— EXERCISE —
In the passage on bird genome research, copy the stretch from "On the heels" through "lost their teeth.", substituting "avian science" for "ornithology".

On the heels of one of the greatest findings in the field of ornithology, announced last month, bird researchers are now entering a new frontier in the study of what makes birds tick. A multinational project involving 200 scientists from 20 countries revealed that the bird species we know today in fact originated right after the dinosaurs became extinct. Science Magazine declared the news as one of the 10 biggest discoveries of 2014.
To reach their conclusion, the scientists, collectively known as the Avian Phlogenomics Consortium, mapped the genomes of 45 different species. Their database can now be used to learn all kinds of other interesting avian tidbits, including when birds lost their teeth.
Lead researcher Erich Jarvis, associate professor at the Duke Institute for Brain Sciences, gives a taste of what’s still to come.
How can this research aid bird conservation?
We are sequencing genomes of species that are nearly extinct and won’t be around much longer or that are recovering with the help of humans. We also sequenced some iconic species like the Bald Eagle or Darwin’s Finch just so that we can say we have. And then there are species that have been hard to place in the tree, like the Hoatzin.
Can you point to some other examples of why this is important for conservation?
From the 1950s to the 1970s people thought that there were no more Crested Ibises in the wild. Then in 1981 there was a surprise discovery of two pairs surviving in some high mountainous areas in China where they normally don’t live. Now there are over 2,000 individuals from those two “Adam and Eve” couples and these are some of the genomes they sequenced.

Saved entries:
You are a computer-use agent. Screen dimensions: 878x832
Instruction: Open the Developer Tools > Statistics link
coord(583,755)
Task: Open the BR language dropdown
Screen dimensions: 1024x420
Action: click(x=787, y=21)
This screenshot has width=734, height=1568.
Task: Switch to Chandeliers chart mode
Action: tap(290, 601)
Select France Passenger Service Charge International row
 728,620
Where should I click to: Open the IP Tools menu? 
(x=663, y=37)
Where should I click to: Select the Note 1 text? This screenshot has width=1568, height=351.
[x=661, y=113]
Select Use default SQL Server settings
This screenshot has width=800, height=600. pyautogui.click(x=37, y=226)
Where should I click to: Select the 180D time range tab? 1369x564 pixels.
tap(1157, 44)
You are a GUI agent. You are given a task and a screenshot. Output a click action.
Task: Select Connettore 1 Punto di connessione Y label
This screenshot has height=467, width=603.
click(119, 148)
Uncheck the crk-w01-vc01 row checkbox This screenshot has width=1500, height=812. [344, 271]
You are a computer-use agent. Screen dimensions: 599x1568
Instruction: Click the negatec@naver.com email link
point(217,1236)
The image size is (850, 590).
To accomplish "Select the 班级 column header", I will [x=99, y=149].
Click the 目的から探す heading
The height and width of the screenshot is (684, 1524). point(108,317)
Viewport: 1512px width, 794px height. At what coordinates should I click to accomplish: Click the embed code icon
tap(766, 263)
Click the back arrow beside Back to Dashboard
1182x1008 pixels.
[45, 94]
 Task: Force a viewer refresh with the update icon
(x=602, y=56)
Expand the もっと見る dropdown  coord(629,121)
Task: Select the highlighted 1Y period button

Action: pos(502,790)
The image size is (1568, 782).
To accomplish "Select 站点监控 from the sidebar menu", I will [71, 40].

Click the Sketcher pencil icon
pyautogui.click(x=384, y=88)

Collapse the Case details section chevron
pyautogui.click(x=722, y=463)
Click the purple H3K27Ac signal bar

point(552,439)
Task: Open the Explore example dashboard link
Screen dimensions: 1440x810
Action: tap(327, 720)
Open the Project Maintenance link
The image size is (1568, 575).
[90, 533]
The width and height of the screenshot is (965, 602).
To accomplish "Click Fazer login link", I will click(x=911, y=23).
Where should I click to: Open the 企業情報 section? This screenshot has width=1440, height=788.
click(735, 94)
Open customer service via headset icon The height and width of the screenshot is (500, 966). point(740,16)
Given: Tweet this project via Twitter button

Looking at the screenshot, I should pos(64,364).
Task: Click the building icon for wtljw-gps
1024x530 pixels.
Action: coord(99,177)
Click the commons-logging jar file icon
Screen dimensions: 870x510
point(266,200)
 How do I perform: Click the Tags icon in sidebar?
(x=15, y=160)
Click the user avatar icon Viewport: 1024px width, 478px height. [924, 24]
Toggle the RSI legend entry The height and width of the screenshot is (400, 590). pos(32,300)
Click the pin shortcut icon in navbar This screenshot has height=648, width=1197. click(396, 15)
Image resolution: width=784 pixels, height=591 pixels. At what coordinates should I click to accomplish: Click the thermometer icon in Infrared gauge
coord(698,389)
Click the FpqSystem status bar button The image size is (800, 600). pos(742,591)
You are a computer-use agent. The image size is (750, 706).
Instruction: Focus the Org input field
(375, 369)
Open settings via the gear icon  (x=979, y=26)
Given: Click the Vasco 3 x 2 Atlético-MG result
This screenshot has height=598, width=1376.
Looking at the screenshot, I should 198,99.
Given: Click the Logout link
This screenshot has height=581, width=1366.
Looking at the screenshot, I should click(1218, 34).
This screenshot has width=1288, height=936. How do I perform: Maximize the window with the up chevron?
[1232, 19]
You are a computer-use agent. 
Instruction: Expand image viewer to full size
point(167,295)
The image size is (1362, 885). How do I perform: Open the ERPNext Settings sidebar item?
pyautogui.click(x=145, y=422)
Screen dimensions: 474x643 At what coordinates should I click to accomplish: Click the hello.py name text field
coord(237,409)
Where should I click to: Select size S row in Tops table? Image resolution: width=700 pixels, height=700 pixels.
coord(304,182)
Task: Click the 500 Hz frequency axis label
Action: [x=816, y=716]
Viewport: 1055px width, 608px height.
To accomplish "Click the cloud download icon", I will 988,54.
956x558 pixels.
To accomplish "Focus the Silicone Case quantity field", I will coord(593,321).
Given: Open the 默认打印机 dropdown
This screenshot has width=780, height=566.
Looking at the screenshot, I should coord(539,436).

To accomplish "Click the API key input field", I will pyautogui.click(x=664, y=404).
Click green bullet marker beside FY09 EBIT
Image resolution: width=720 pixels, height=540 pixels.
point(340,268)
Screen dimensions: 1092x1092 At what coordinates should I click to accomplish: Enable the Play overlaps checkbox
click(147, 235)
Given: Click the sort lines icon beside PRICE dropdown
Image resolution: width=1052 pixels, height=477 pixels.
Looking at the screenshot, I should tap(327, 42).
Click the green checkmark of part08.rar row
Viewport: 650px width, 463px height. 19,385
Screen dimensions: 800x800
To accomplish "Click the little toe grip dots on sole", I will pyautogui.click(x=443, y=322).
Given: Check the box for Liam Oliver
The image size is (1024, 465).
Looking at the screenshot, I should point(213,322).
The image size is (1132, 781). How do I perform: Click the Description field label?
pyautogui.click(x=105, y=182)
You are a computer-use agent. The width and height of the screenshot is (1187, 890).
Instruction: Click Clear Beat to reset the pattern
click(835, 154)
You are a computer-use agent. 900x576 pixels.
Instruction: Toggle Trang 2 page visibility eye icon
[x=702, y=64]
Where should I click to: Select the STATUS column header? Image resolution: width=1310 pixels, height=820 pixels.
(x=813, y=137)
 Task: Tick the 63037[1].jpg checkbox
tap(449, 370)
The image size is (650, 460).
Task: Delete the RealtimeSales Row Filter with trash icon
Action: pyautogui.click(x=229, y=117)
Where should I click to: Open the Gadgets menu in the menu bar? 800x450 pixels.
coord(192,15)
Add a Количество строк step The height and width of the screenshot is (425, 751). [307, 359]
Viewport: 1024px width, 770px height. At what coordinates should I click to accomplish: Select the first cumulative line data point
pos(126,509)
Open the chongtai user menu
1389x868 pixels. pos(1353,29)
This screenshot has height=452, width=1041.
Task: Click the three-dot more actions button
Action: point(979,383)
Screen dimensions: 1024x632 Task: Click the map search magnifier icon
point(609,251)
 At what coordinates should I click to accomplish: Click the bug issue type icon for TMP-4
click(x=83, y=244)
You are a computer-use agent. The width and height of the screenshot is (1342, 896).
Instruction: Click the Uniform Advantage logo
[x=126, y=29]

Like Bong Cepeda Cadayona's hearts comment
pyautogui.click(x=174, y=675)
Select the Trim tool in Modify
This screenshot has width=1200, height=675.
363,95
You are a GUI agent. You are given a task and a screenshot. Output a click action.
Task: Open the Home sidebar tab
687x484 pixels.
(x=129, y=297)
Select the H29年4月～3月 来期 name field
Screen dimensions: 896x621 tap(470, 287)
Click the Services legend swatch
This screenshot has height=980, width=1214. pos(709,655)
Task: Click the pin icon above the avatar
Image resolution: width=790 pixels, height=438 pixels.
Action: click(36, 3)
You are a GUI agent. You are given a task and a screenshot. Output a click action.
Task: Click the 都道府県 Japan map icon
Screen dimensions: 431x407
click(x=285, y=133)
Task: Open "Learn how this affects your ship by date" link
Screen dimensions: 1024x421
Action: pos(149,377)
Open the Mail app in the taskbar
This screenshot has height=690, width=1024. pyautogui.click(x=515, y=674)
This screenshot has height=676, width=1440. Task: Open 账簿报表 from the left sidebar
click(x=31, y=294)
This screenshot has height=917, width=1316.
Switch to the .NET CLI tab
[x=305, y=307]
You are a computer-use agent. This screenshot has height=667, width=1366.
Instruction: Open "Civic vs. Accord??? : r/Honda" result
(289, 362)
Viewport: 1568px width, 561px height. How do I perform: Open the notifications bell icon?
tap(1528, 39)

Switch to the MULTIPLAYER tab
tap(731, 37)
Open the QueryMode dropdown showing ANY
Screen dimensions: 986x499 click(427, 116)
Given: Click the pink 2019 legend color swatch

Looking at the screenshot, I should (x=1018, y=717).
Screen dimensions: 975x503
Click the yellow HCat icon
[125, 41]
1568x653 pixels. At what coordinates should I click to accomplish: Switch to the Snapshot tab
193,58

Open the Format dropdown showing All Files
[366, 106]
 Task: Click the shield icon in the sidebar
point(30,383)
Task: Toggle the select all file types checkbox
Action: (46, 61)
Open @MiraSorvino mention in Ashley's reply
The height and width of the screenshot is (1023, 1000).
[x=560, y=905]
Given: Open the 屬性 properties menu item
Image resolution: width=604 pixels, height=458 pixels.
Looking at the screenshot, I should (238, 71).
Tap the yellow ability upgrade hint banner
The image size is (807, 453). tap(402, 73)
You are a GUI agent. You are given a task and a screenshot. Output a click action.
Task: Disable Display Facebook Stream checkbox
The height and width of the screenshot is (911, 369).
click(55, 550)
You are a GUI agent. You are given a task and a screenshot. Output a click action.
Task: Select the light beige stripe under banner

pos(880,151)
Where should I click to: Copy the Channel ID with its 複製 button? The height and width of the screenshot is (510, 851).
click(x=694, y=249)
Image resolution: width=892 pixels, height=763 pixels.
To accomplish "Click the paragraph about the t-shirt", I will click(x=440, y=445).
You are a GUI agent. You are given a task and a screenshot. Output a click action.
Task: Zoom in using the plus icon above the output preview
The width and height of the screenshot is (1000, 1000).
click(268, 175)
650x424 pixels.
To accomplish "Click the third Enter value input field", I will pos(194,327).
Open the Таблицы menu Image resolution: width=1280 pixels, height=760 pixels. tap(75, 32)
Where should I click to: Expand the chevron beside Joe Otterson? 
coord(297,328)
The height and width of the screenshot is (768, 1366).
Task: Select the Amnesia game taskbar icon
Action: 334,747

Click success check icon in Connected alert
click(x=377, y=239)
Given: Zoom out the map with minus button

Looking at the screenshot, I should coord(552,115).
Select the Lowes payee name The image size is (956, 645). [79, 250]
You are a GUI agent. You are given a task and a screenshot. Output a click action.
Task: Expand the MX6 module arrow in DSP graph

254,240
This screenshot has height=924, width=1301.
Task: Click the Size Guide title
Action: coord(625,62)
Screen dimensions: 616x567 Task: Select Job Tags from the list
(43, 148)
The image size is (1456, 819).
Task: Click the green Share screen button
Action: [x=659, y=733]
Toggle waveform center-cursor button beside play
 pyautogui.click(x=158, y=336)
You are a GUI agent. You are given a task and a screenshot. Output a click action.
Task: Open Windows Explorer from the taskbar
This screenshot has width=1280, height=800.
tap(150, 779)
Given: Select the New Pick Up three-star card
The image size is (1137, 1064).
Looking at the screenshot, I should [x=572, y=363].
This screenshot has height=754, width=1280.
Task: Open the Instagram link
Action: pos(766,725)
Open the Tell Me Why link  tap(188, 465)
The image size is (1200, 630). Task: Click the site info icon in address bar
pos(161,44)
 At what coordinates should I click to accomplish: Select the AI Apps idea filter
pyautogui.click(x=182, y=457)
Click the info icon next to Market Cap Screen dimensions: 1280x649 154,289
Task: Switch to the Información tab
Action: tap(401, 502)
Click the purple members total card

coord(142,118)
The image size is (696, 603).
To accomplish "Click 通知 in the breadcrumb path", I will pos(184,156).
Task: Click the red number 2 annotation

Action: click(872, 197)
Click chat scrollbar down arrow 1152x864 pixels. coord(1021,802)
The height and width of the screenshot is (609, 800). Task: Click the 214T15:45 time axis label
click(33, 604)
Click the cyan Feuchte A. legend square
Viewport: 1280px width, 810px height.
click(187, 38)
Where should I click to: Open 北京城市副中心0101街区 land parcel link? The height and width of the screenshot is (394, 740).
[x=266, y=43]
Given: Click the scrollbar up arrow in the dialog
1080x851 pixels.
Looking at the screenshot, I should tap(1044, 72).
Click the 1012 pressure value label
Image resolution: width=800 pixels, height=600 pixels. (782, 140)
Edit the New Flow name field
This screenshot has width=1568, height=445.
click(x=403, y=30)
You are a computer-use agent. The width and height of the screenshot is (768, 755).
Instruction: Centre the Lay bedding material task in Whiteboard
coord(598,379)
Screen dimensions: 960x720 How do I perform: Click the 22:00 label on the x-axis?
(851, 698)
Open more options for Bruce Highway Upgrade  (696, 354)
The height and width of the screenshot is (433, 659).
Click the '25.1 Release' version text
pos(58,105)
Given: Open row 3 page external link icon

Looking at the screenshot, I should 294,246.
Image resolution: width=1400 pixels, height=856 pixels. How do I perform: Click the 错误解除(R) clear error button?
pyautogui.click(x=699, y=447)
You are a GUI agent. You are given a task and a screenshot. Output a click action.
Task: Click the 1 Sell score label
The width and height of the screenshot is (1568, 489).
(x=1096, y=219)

— SOLUTION FOR THIS EXERCISE —
On the heels of one of the greatest findings in the field of avian science, announced last month, bird researchers are now entering a new frontier in the study of what makes birds tick. A multinational project involving 200 scientists from 20 countries revealed that the bird species we know today in fact originated right after the dinosaurs became extinct. Science Magazine declared the news as one of the 10 biggest discoveries of 2014.
To reach their conclusion, the scientists, collectively known as the Avian Phlogenomics Consortium, mapped the genomes of 45 different species. Their database can now be used to learn all kinds of other interesting avian tidbits, including when birds lost their teeth.